If pain medication needs to be adjusted, the following standard medications could be prescribed:

  • Nonsteroidal anti-inflammatory drugs (NSAIDS) – Several—like Advil®, Aleve® and Motrin®—are available in over-the-counter dosing. Other brand-name NSAIDs include Celebrex®, Indocin® and Naprosyn®.
  • Glucocorticosteroids – Cortisone can be taken orally or injected, and quickly suppresses the inflammation of an acute gout flare. It may be prescribed under the brand names Deltasone® (prednisone), Kenalog®-40 or Medrol®.
  • Colchicine – This is usually most effective when taken within the first 12 hours of an acute flare; however, other medications may still be needed for treating pain. A common dosing schedule is to take two, 1.2 mg tablets together at once, then a third tablet one hour later, followed by one tablet 2-3 times per day over the next week. Patients may have side effects such as nausea, vomiting, abdominal cramps or diarrhea. Brand names include Colcrys® and Mitigare®.
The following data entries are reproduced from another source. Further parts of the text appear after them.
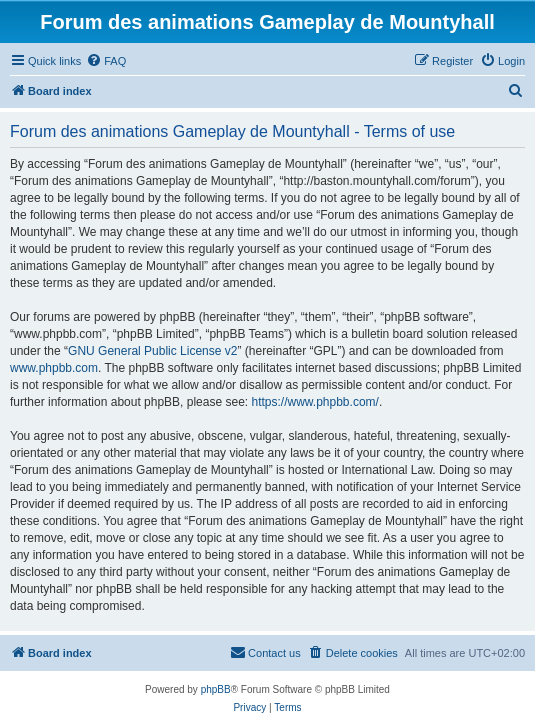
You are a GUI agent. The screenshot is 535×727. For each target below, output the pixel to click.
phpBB (216, 689)
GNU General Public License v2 (152, 351)
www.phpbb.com (54, 368)
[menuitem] (106, 61)
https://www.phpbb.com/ (314, 402)
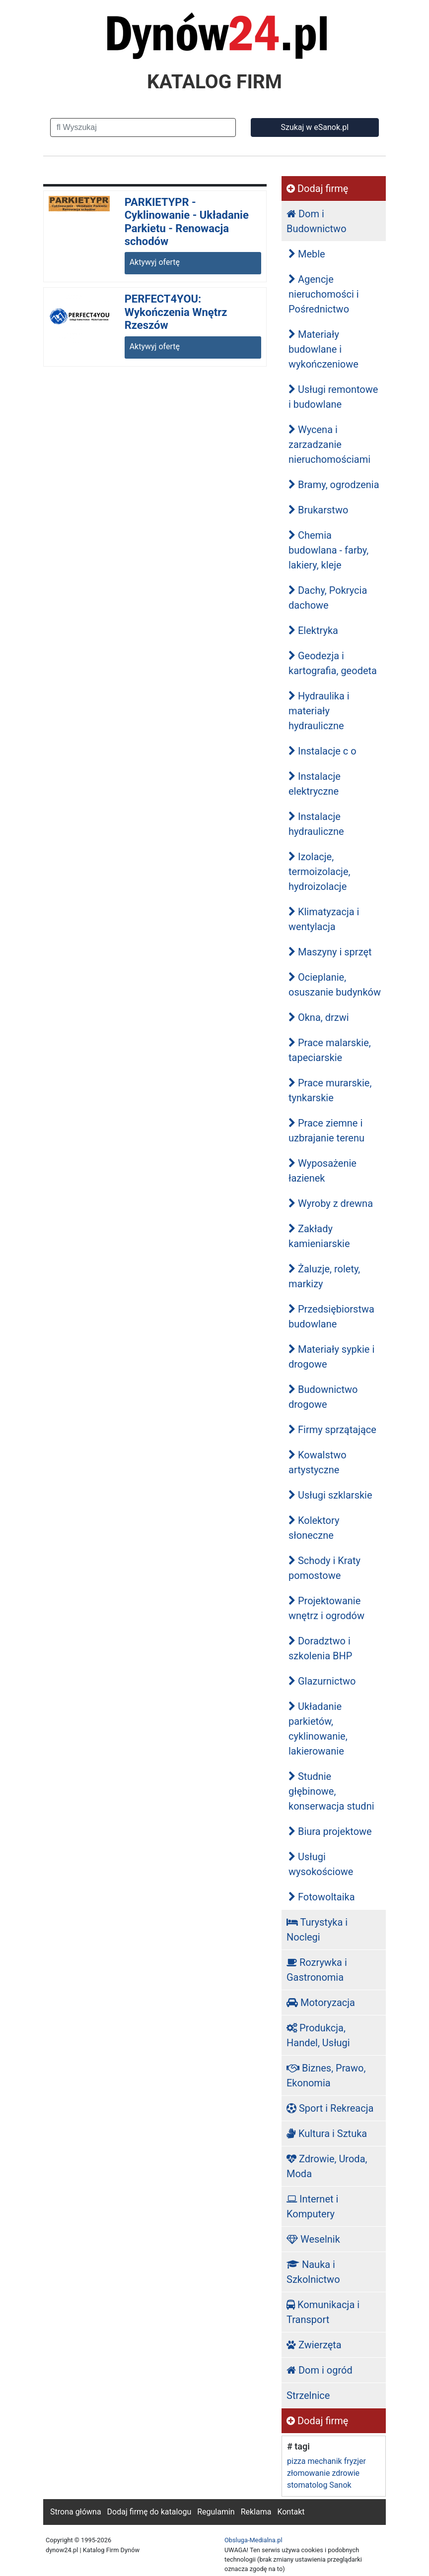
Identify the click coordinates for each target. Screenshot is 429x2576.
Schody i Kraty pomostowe (324, 1568)
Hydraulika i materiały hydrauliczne (319, 711)
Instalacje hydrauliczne (316, 824)
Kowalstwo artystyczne (317, 1462)
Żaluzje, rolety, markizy (324, 1276)
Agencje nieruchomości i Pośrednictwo (323, 294)
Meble (306, 254)
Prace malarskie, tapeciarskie (329, 1050)
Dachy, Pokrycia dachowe (327, 597)
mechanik (324, 2461)
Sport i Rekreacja (329, 2108)
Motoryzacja (320, 2003)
Chronic Persistent Arthritis

After years of untreated or undertreated early gout, the disease can progress to a stage with chronic, persistent joint complaints and deformities, as well as the appearance of tophi.
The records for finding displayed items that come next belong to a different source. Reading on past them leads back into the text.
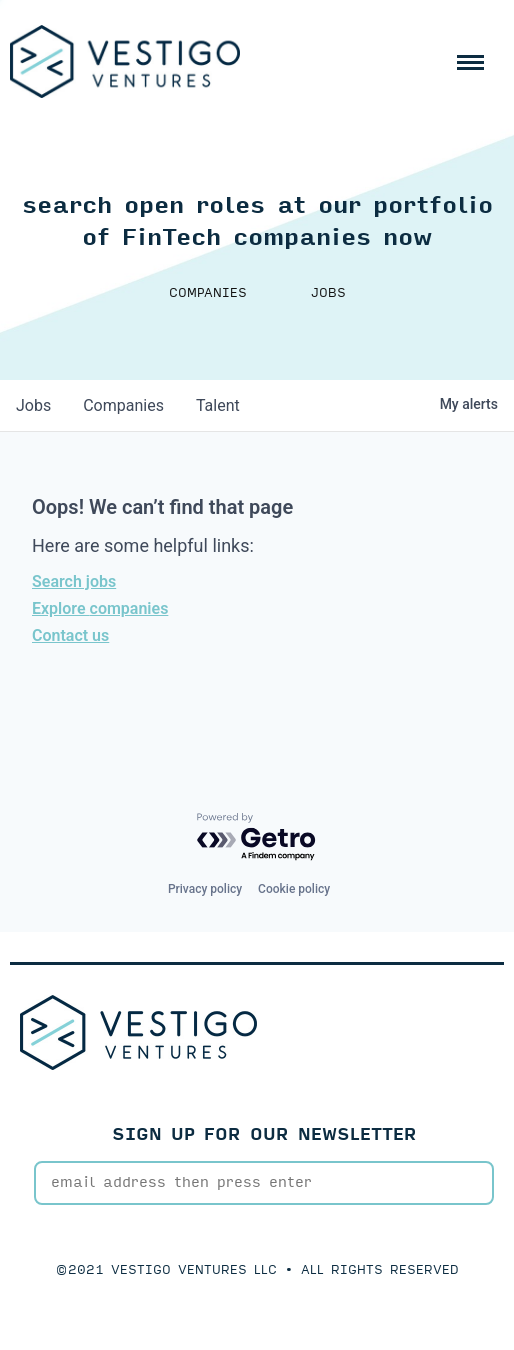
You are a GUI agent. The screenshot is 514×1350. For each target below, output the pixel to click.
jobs (33, 405)
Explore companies (100, 608)
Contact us (70, 635)
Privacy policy (205, 889)
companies (123, 405)
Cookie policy (294, 889)
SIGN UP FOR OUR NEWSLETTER (264, 1134)
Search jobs (74, 581)
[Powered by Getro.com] (257, 837)
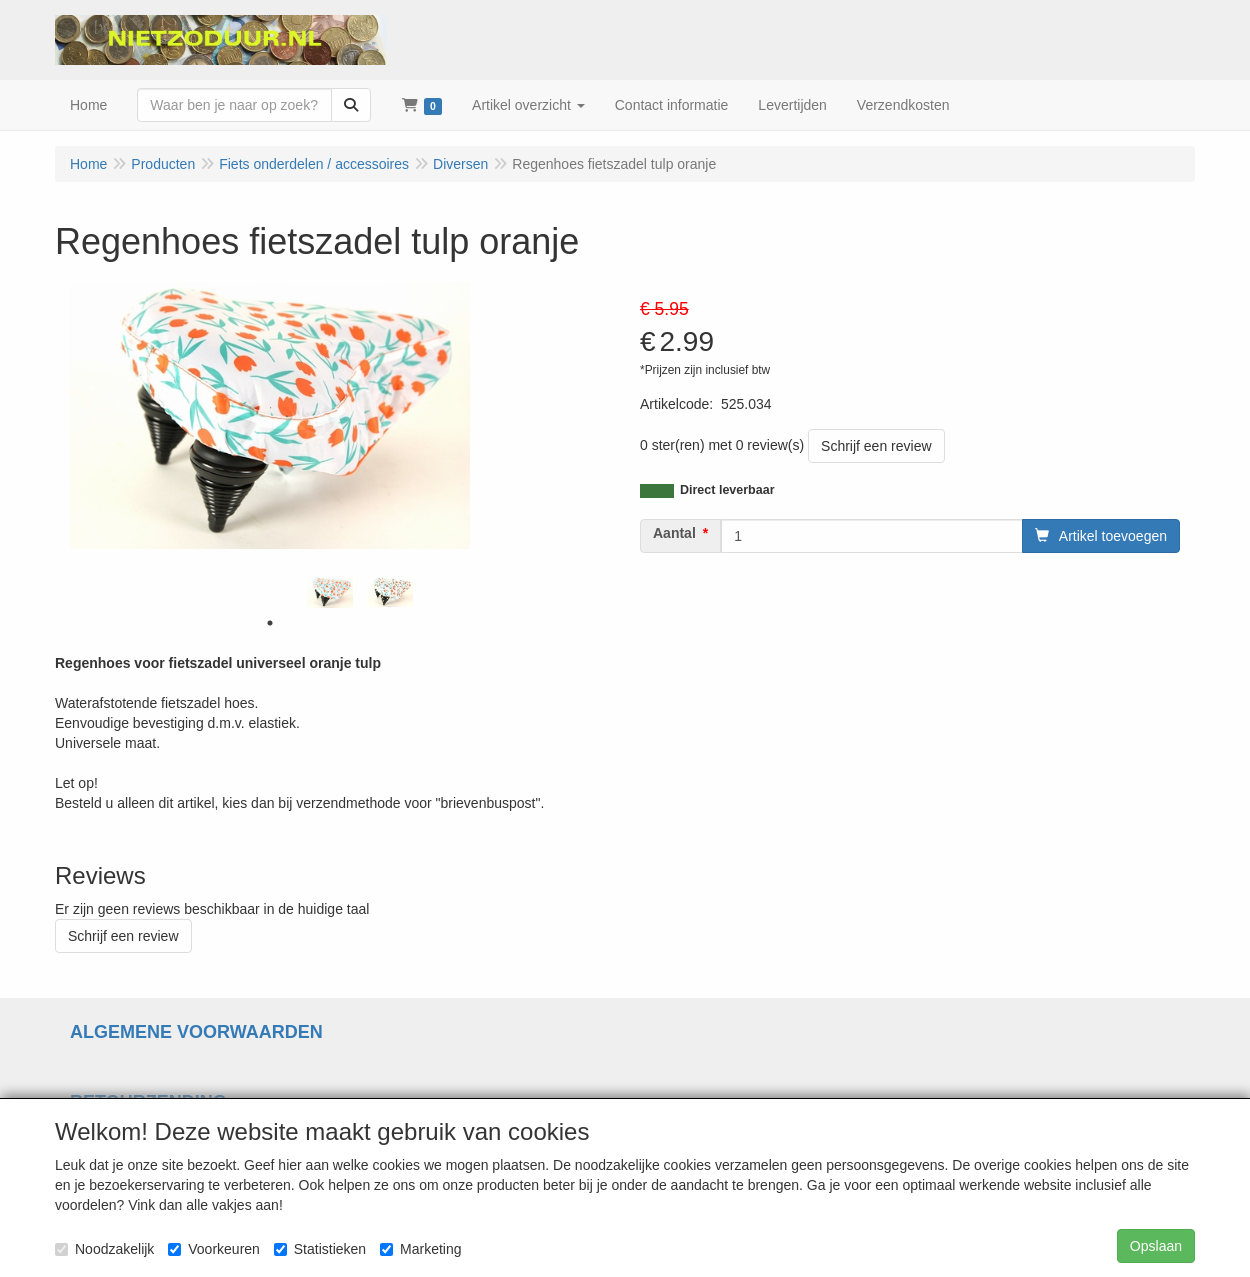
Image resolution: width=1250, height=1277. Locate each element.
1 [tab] (270, 623)
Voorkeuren (214, 1249)
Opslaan (1156, 1246)
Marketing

A patient with advanced gout should be referred to a rheumatologist. When flares persist—even before the advanced stage—it is important to get a referral to a doctor who specializes in treating this disease. When gout is uncontrolled, patients can reach this advanced stage within 10 years.

Because advanced gout often leads to disability, there is reported decline in quality of life when gout is uncontrolled. Many patients have a lot of guilt associated with their disease—stemming from the myth that gout is self-inflicted from poor dietary and lifestyle habits. When lack of mobility affects work productivity, this reduces self-esteem and often limits participation in social and leisure activities or hobbies. All of this can lead to isolation, and in some cases depression. The good news is that even in this late stage, several medications can be used.

With severe tophi that limit the quality of a patient’s life, physicians may choose to prescribe pegloticase, also known as Krystexxa®, given by intravenous infusion every two weeks to more aggressively dissolve gout crystals. Several gout specialists give infusions at their offices, where patients are monitored throughout the treatment, which takes two to four hours, including pre-infusion medication and post-infusion monitoring. This more aggressive treatment is used without other drug therapy, and can reduce uric acid levels significantly and quickly and eliminate the tophi, often within eight to nine months.

Some side effects of pegloticase are muscle pain, nausea, vomiting and upset stomach—which should be addressed by a physician if they persist or are bothersome.

In other advanced cases, a combination of drugs are used: allopurinol, febuxostat and probenecid. When there are severe tophi, these drugs will likely take longer to eliminate them because it takes more time to reduce uric acid level.